With AI seeming to consume all resources for hardware, I’m wondering what parts of those current systems we could see trickling down into componentry for desktop PC’s as they get outdated for AI tasks.

I know most of this hardware is pretty specific and integrated, but I do wonder if an eventual workaround to these hardware shortages are through recycling and repurposing of the very systems causing the shortage. We have seen things like dram, flash, and even motherboard chipsets be pulled from server equipment and find its way into suspiciously cheap hardware on eBay and AliExpress, so how much of the current crop of hardware will turn up there in the future?

How much of that hardware could even be useful to us? Will nvidia repo old systems and shoot them into the sun to keep it out of the hands of gamers? Perhaps only time will tell

  • tal@lemmy.today
    link
    fedilink
    English
    arrow-up
    2
    ·
    edit-2
    12 hours ago

    I posted in a thread a bit back about this, but I can’t find it right now, annoyingly.

    You can use the memory on GPUs as swap, though on Linux, that’s currently through FUSE — going through userspace — and probably not terribly efficient.

    https://wiki.archlinux.org/title/Swap_on_video_RAM

    Linux apparently can use it via HMM: the memory will show up as system memory.

    https://www.kernel.org/doc/html/latest/mm/hmm.html

    Provide infrastructure and helpers to integrate non-conventional memory (device memory like GPU on board memory) into regular kernel path

    It will have higher latency due to the PCI bus. It sounds like it basically uses main memory as a cache, and all attempts to directly access a page on the device trigger an MMU page fault:

    Note that any CPU access to a device page triggers a page fault and a migration back to main memory. For example, when a page backing a given CPU address A is migrated from a main memory page to a device page, then any CPU access to address A triggers a page fault and initiates a migration back to main memory.

    I don’t know how efficiently Linux deals with this for various workloads; if it can accurately predict the next access, it might be able to pre-request pages and do this pretty quickly. That is, it’s not that the throughput is so bad, but the latency is, so you’d want to mitigate that where possible. There are going to be some workloads for which that’s impossible: an example case would be just allocating a ton of memory, and then accessing random pages. The kernel can’t mitigate the PCI latency in that case.

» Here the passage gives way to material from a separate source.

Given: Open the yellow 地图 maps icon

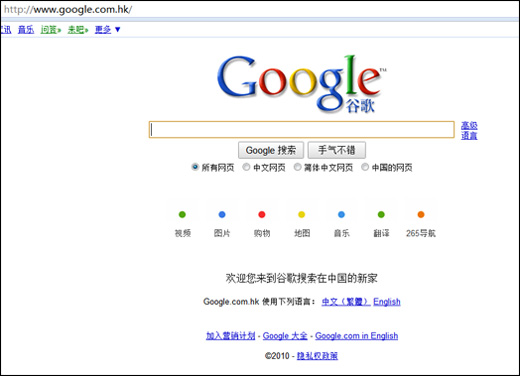Looking at the screenshot, I should (302, 215).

    There’s someone who wrote a driver to do this for old Nvidia cards, something that starts with a “P”, that I also can’t find at the moment, which I thought was the only place where it worked, but it sounds like it can also be done on newer Nvidia and AMD hardware. Haven’t dug into it, but I’m sure that it’d be possible.

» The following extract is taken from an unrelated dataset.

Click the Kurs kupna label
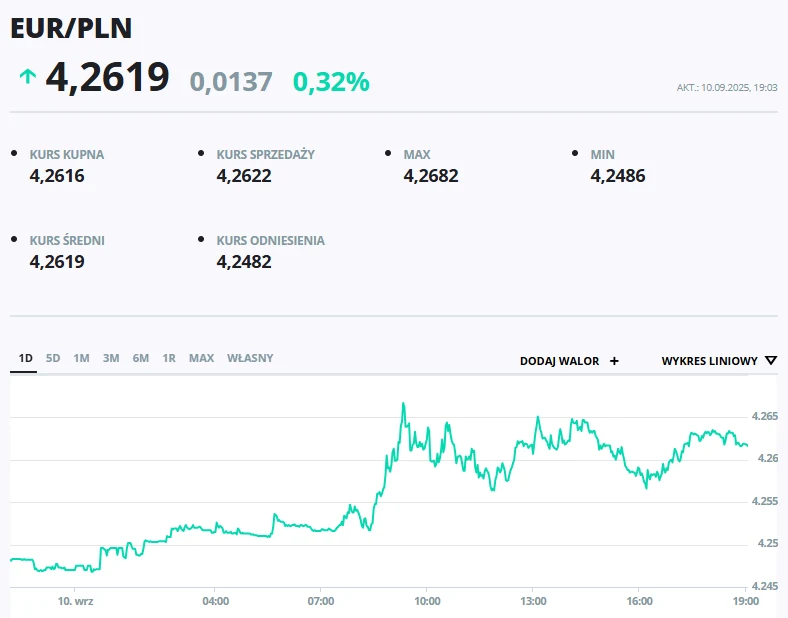This screenshot has width=788, height=618. click(x=67, y=155)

    A second problem with using a card as swap is going to be that a Blackwell card uses extreme amounts of power, enough to overload a typical consumer desktop PSU. That presumably only has to be used if you’re using the compute hardware, which you wouldn’t if you’re just moving memory around. I mean, existing GPUs normally use much less power than they do when crunching numbers. But if you’re running a GPU on a PSU that cannot actually provide enough power for it running at full blast, you have to be sure that you never actually power up that hardware.

    EDIT: For an H200 (141 GB memory):

    https://www.techpowerup.com/gpu-specs/h200-nvl.c4254

    TDP: 600 W

    EDIT2: Just to drive home the power issue:

    https://www.financialcontent.com/article/tokenring-2025-12-30-the-great-chill-how-nvidias-1000w-blackwell-and-rubin-chips-ended-the-era-of-air-cooled-data-centers

    NVIDIA’s Blackwell B200 GPUs, which became the industry standard earlier this year, operate at a TDP of 1,200W, while the GB200 Superchip modules—combining two Blackwell GPUs with a Grace CPU—demand a staggering 2,700W per unit. However, it is the Rubin architecture, slated for broader rollout in 2026 but already being integrated into early-access “AI Factories,” that has truly broken the thermal ceiling. Rubin chips are reaching 1,800W to 2,300W, with the “Ultra” variants projected to hit 3,600W.

    A standard 120V, 15A US household circuit can only handle 1,800W, even if you keep it fully loaded. Even if you get a PSU capable of doing that and dedicate the entire household circuit to that, beyond that, you’re talking something like multiple PSUs on independent circuits or 240V service or something like that.

    I have a space heater in my bedroom that can do either 400W or 800W.

    So one question, if one wants to use the card for more memory, is going to be what the ceiling on power usage that you can ensure that those cards will use while most of their on-board hardware is idle.